I think some business schools are moving in new directions, but not many and not much. They're too fat and too successful and make too much money from what's destructive. I think the problem with the American economy is not economic; it's managerial. Anyone who accepts a bonus of tens or hundreds of millions of dollars while their company is failing is not a leader. Which means almost no one in the Fortune 500 is a leader.
People say, "I can't believe what is going on in my company," and a lot of it is led by MBAs. They learn management by remote control. You learn to read case studies and sit in classrooms and have to pronounce judgments on companies about which you know almost nothing.
There's also a social element. Why does the U.S. still have an electoral college? Because America's in social gridlock. It can't move forward. The country is totally unreflective, whether it comes to healthcare or the economy or the financial sector. It prides itself on technological adaptability, but it is socially unbelievably paralyzed.
I did an article for Fortune a few years ago that tracked the record of Harvard Business School's most renowned graduates. There were 19 people on the list, and 10 of them turned out to be complete disasters, four were questionable at best, and only five had clean records. These were listed as Harvard's best, and 10 were fired, their companies went bankrupt and worse. Wouldn't that be a signal that something was wrong, if your greatest graduates failed?
Do MBA programs hold any value for entrepreneurs?
Look, I'm not a fan of conventional MBA programs, but you do learn business functions like marketing, accounting and finance, and entrepreneurs do need that. Many go bankrupt because they don't manage the books well. But they don't need all the other baggage that goes with the MBA--the technocratic view of management. Those entrepreneur-focused MBA programs that are sensitive to that and are not copying the regular MBA probably can provide some help. I'm a fan of something different. I co-created a program called the International Masters Program in Practicing Management (IMPM). We have quite a few entrepreneurs who have come from our program.
How is IMPM different from an MBA?
There are two sides entrepreneurs can learn from in our program. One side is business functions. The other is a sounding board, where they can discuss common problems, like how to deal with the bank or market a program nobody has ever heard of. They're given a forum to discuss their problems with other entrepreneurs. Half the time they reflect on their own issues, and the other half they problem-solve with other students.
What should entrepreneurs do if they don't want an MBA but want more education?
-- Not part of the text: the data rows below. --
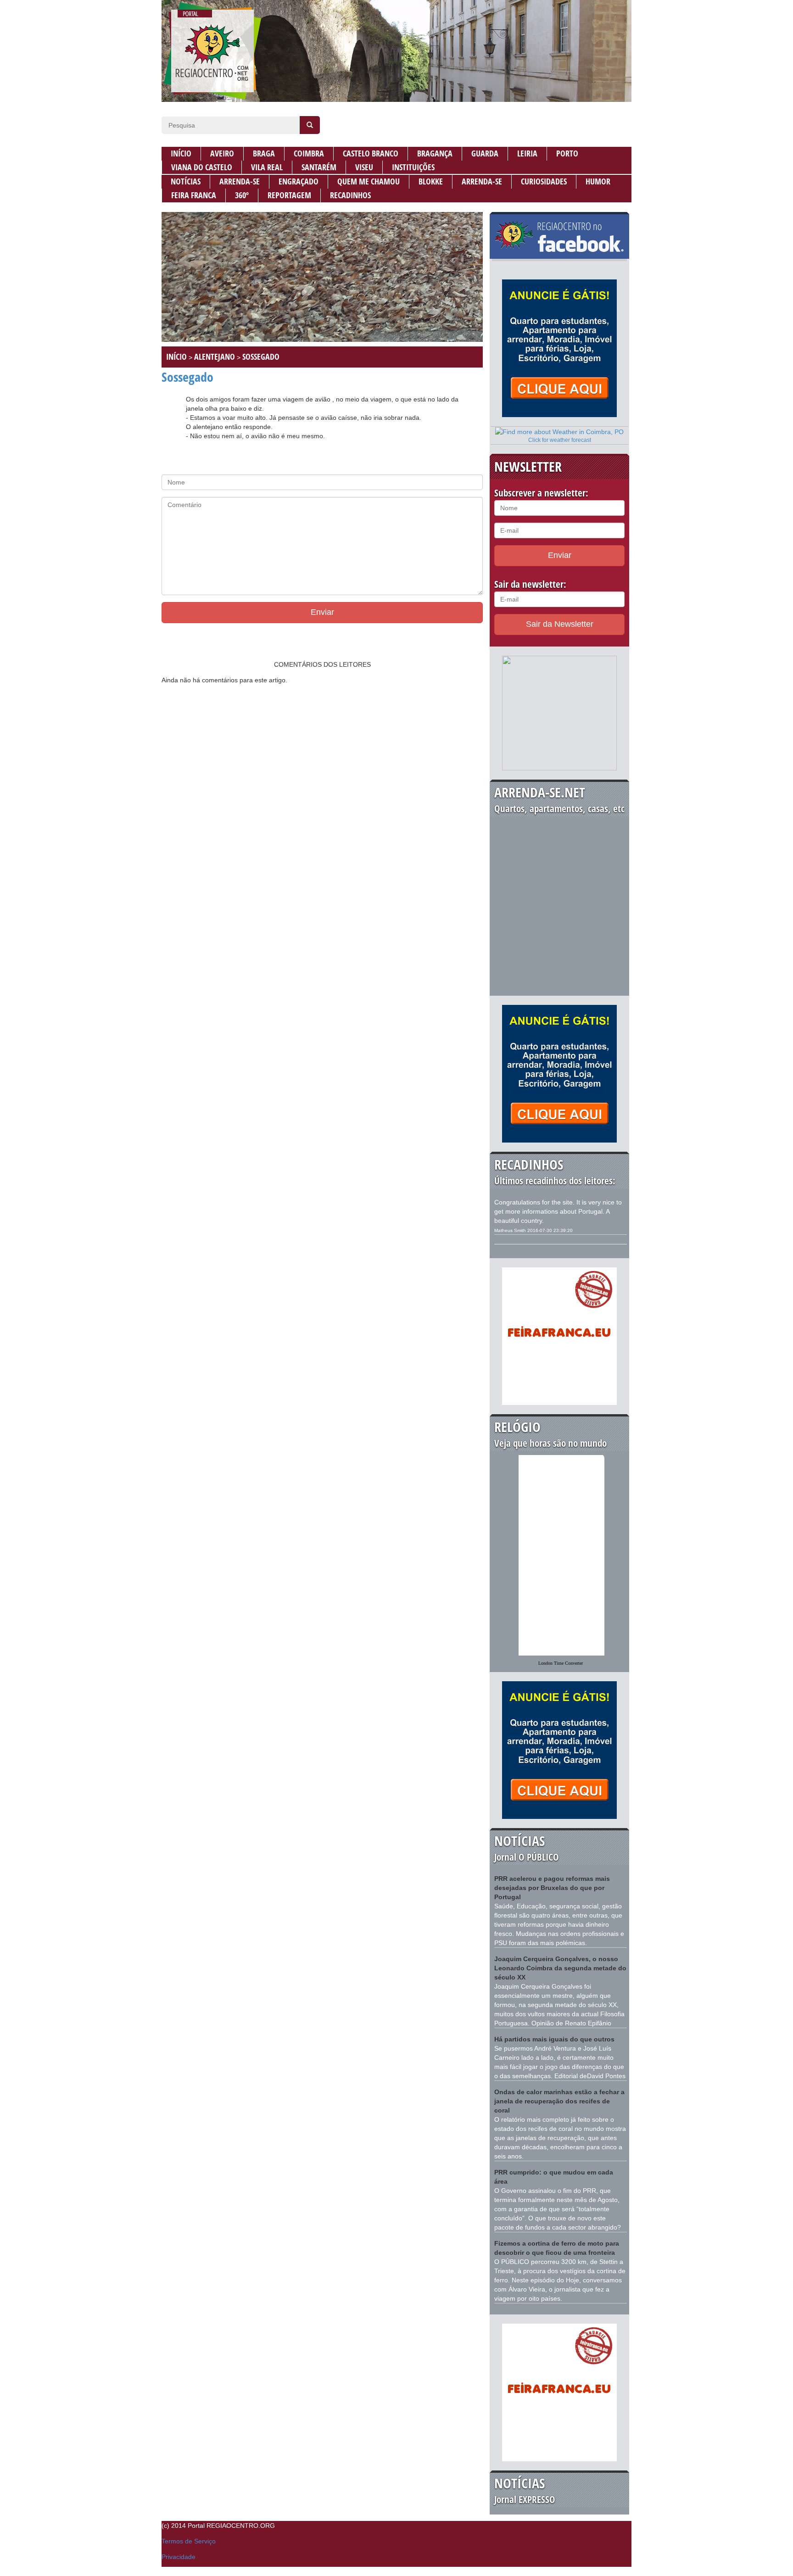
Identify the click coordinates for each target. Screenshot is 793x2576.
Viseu (364, 167)
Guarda (484, 153)
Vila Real (267, 167)
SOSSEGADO (260, 356)
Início (181, 153)
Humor (598, 181)
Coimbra (309, 153)
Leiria (527, 153)
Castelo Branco (370, 153)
They should look at CoachingOurselves.com, which is by a guy who did our master's program. In full disclosure, I'm a partner in that activity. It's a training program used by entrepreneurial companies and brings business concepts into the workplace. You get managers and entrepreneurs together in small groups, and then download discussion topics, things like dialoguing and branding. Then the managers chat among themselves. They do the whole course all for themselves, and that's really effective for entrepreneurs who need to talk to each other. They need a conceptual basis, and they use the discussion points as a stimulus to get into their own problems. It's an effective way to learn, and a bunch of entrepreneurs can create a team and use it to compare how they're doing with their banks and customers vs. other business owners.
What's the harm in getting an MBA? Doesn't it show initiative?
There's a role for MBAs for people who go into technical positions, like financial analysts, but other than that, anyone with an MBA should have a skull and crossbones on their forehead. It doesn't prepare them correctly and gives them the wrong impression of management. Instead, I think people should get smart, get educated, but mostly they should find a business or venture or activity that they really love and get immersed as deeply as possible before they try to create something.